The problem:
The reply should consist solely of the lines from the one that holds "Screen dimensions: 960x686" through the last line of the material, reproduced exactly; no pictures belong in it.

Data for analysis:

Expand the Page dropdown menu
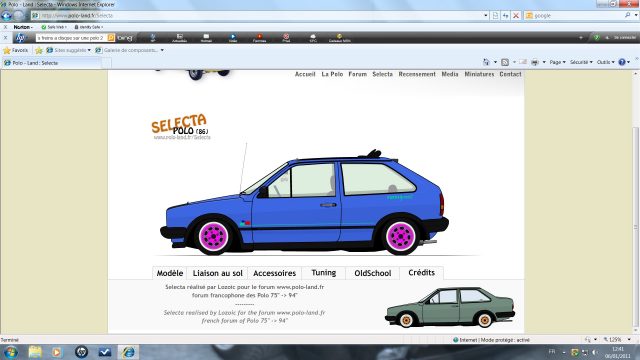 pos(557,62)
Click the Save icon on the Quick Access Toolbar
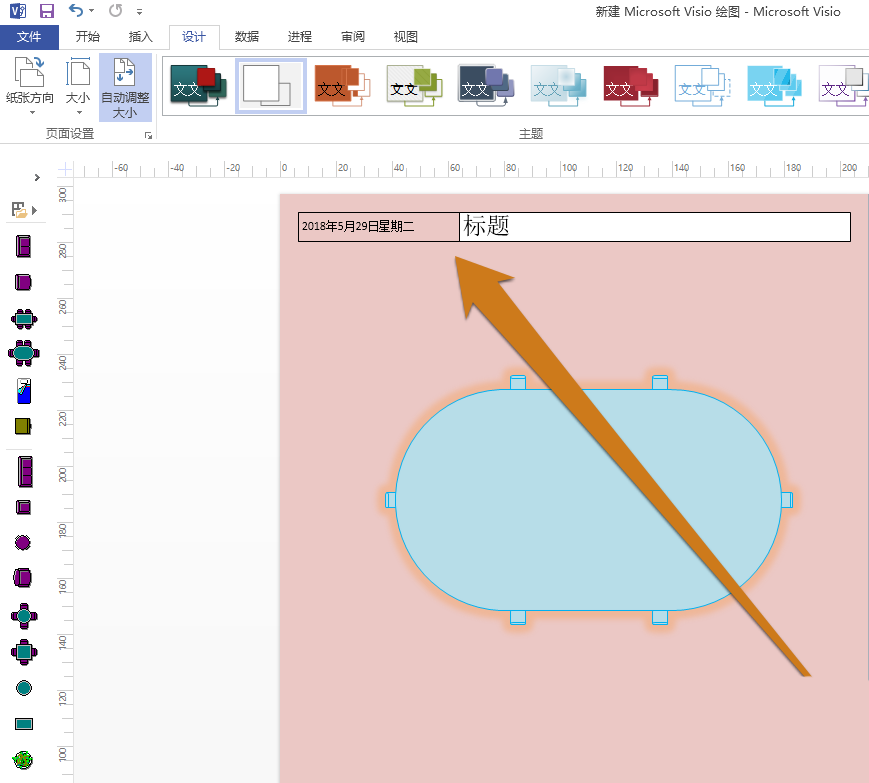This screenshot has height=783, width=869. pos(46,10)
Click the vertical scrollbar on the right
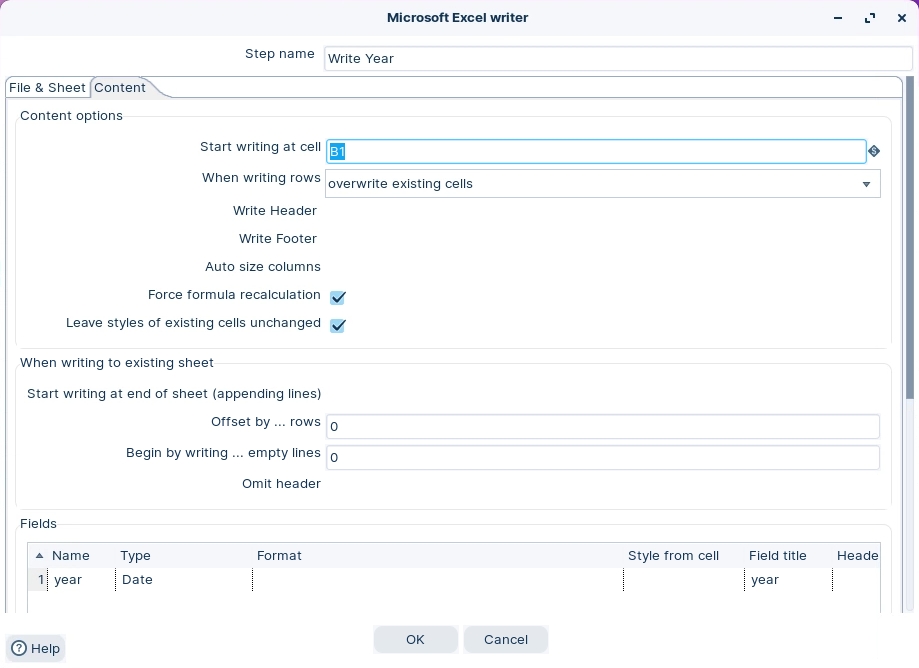The image size is (919, 668). point(909,240)

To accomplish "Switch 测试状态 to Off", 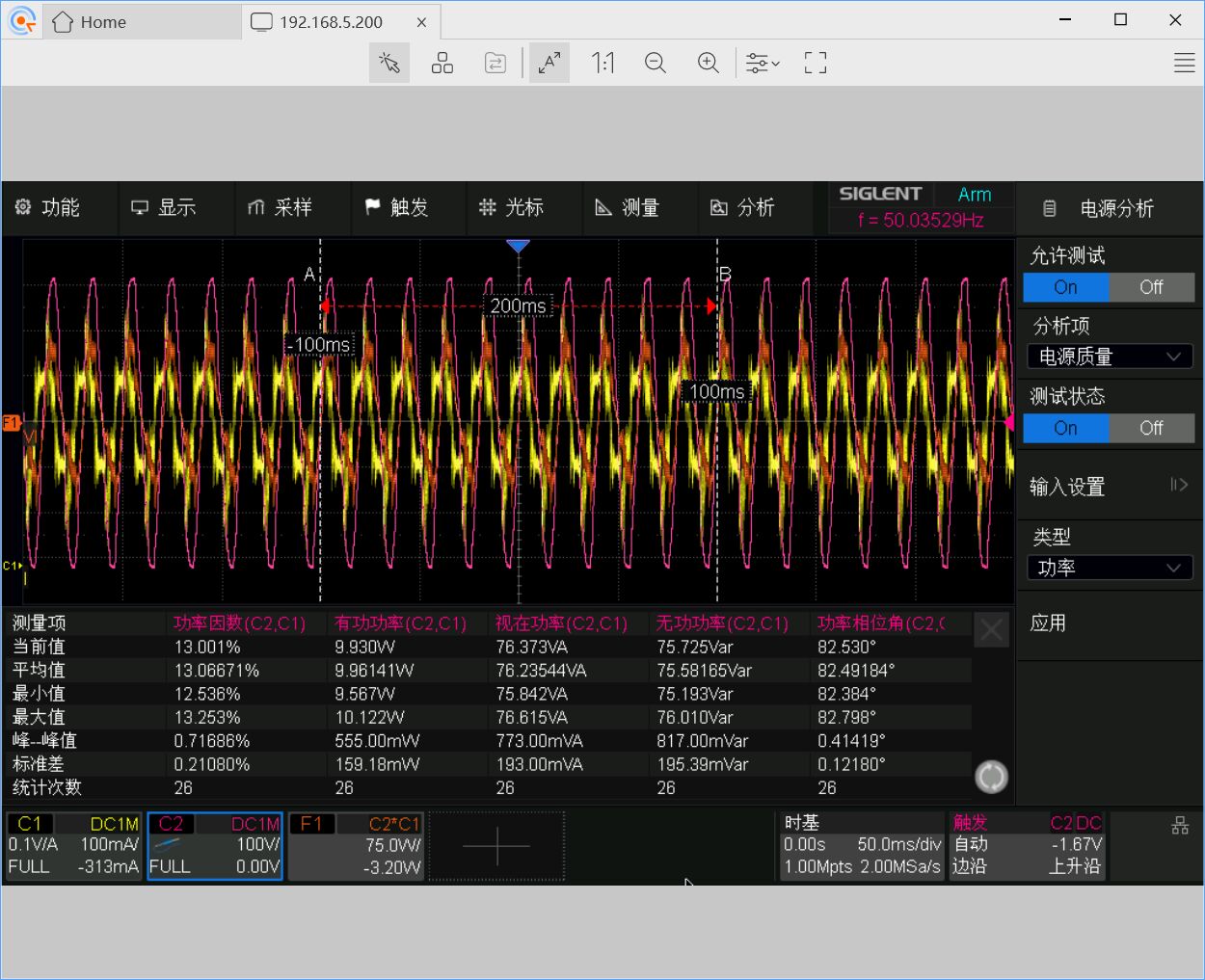I will point(1151,428).
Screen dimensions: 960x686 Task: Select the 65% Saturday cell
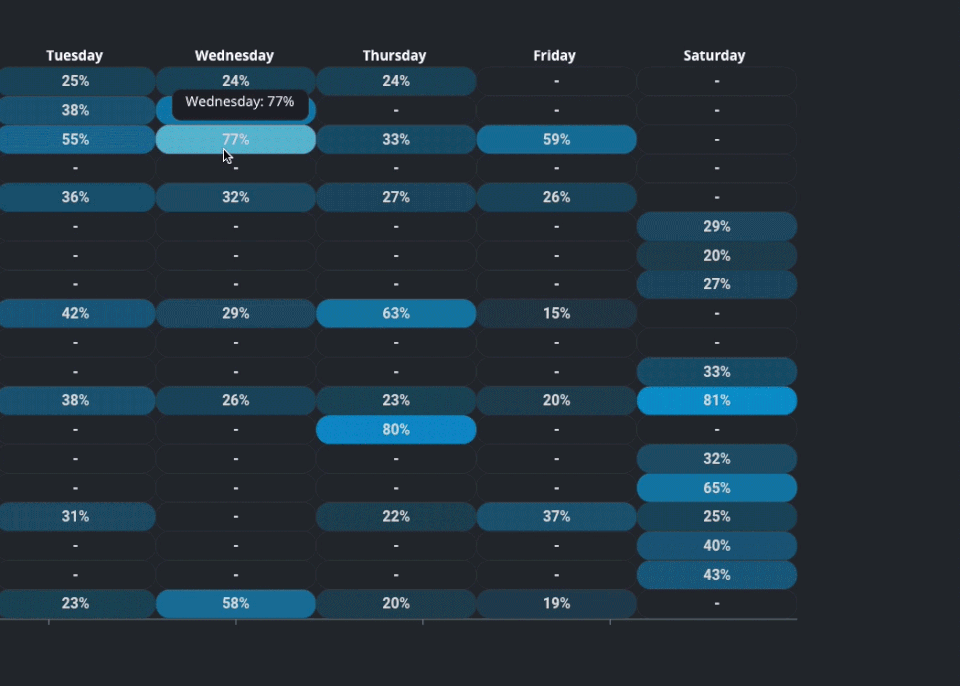click(716, 488)
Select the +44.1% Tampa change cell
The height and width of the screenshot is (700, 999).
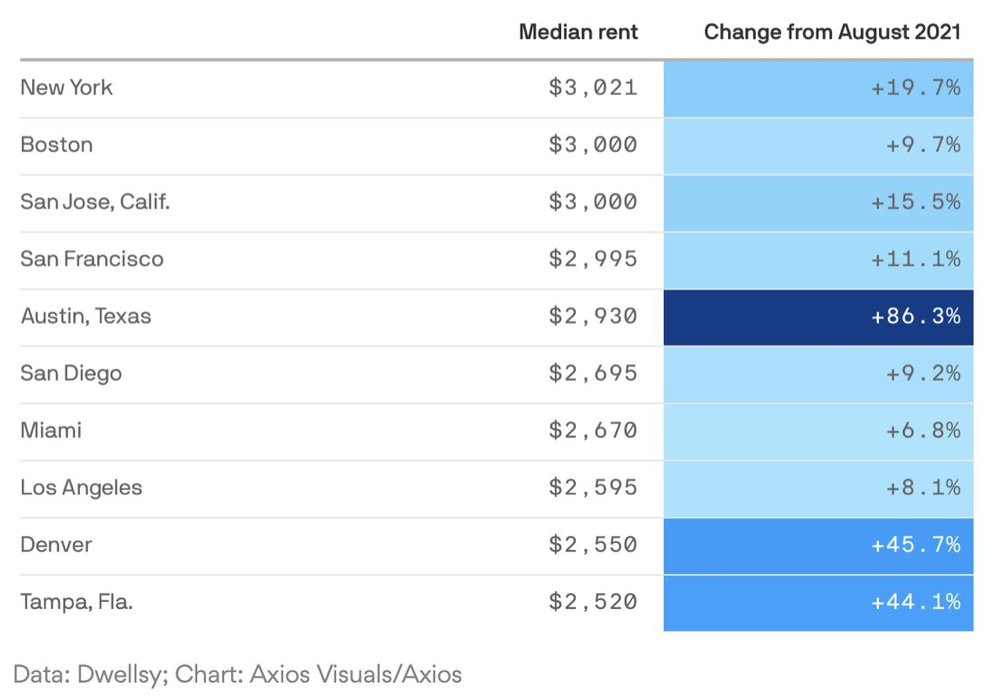click(818, 602)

Solution to this problem:
Screen dimensions: 960x686 Task: Select the 65% Saturday cell
click(716, 488)
Select the +44.1% Tampa change cell
The height and width of the screenshot is (700, 999).
click(818, 602)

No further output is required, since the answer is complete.